Funny Reggie Fountain story. Back in 1994 or 1995? Reggie made a walk around fishboat with a Merc 7.3L diesel sterndrive package in it and as is the norm the boat was slow, much slower than he wanted. Reggie had me come down to the plant give them all kinds of advise on how to make this boat faster - did they take it - NO!!! They tried nothing because it didn't make sense to them so they removed the diesel installed a gas engine and sold the boat.
Just because other people don't do it doesn't mean it's not viable or hasn't been done with success by others. I've talked to Hustler lierally 20 years ago, they were stuck in the America way of doing things period.
The peeve has always been boat builders don't want to build a boat and spend $300,000 and if it doesn't work they can't sell it. If they have to re-rig it with different engines and drives to sell it then they just put more in a boat then it could ever be worth. They would have been better off just crushing it and walking away. Many boat companies do not build boats that they ultimately can't sell if it's flop.

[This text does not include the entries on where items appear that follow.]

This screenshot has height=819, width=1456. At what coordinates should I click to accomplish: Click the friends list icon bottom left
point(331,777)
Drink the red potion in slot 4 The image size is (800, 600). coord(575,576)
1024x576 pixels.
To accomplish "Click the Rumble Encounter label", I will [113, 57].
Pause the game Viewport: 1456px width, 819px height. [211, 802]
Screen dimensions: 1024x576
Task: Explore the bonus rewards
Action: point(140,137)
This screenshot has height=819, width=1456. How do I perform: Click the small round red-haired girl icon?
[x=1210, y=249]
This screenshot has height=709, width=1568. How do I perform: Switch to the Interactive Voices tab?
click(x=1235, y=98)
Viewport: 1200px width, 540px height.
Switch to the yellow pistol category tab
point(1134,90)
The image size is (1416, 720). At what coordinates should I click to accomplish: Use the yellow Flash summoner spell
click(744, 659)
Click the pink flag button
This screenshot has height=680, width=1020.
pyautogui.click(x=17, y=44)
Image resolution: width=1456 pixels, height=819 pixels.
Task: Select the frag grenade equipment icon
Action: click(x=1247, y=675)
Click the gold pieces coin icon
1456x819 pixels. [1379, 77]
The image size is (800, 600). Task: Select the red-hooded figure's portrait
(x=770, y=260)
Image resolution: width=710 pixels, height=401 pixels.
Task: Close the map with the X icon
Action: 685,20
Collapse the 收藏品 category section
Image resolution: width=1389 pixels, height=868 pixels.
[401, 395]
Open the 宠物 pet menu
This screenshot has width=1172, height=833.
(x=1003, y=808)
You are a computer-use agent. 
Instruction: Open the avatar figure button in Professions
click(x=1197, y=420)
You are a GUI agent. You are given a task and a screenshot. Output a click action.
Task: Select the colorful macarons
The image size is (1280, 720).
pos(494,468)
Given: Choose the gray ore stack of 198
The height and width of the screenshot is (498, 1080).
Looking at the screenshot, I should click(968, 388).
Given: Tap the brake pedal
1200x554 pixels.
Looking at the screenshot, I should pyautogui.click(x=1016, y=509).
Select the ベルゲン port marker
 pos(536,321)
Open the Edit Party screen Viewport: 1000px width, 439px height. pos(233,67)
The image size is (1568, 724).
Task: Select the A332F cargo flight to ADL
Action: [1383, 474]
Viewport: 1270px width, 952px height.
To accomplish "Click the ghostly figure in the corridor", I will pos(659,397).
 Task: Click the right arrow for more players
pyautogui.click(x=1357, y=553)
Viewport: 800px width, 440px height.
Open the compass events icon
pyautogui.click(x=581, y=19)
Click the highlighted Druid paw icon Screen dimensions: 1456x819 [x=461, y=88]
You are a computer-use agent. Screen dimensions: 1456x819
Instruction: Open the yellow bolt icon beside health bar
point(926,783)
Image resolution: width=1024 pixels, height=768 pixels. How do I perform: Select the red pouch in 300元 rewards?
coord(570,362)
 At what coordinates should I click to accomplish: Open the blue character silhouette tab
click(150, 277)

The only person who I can truely say was open to ideas, listened, watched and took time out to come ride on the diesels was Craig Barrie (I have great respect for him). His early Cigarette diesel projcts with Merlins were not what he hoped for. He was so impressed by us that there was a deal to do Hawk Diesel power in the early 90's. Many factors killed it but none of them were the product itself or the performance. I still have the letter from Hawk sealed and post marked, they faxed me a copy before hand so I never open the orginal and today I have the sealed one for sake of "what could have been".
As for throttleing despite was T2X says with the old mechanical diesels there was alot of throttling. Not the kind you did with gas but throttleing to keep boost up. I can see your point with electronics that throttleing could all but disapppear? But if you try to throttle a diesel boat like a gas boat nothing happens except you loose boost and it falls on it's face.
Everyone on here that was around in the late 80's and early 90's remembers the Buzzi boats running in Key West and AC in really rough water. Did they not blast by the American gas powered boats in the rough? If diesels weren't good in the rough that would ahve never happened. Again, there is a trick to running them and you got to get gasoline engines out of the brain to do it, what don't know does electronics make this impossible?
Getting on plane, I would have thought the electronics would have made that much better than the mechanicals as we used to be able to load them with so much fuel that they would just bog down, start smoking like it was on fire and drop to idle.
Don, anytime is good today or tomorrow or at night before 11 pm.
Joe Gere
As to the throttling, that's exact.
As to getting on plane..taking that few seconds to have the computor react is what bothered me.
You just need to build a boat or get someone who has endless funds/money so you can work you're magic.
#20
Registered
28 apache with twin diesels. I'll bet you it worked just fine. Lots to be said about florida builders.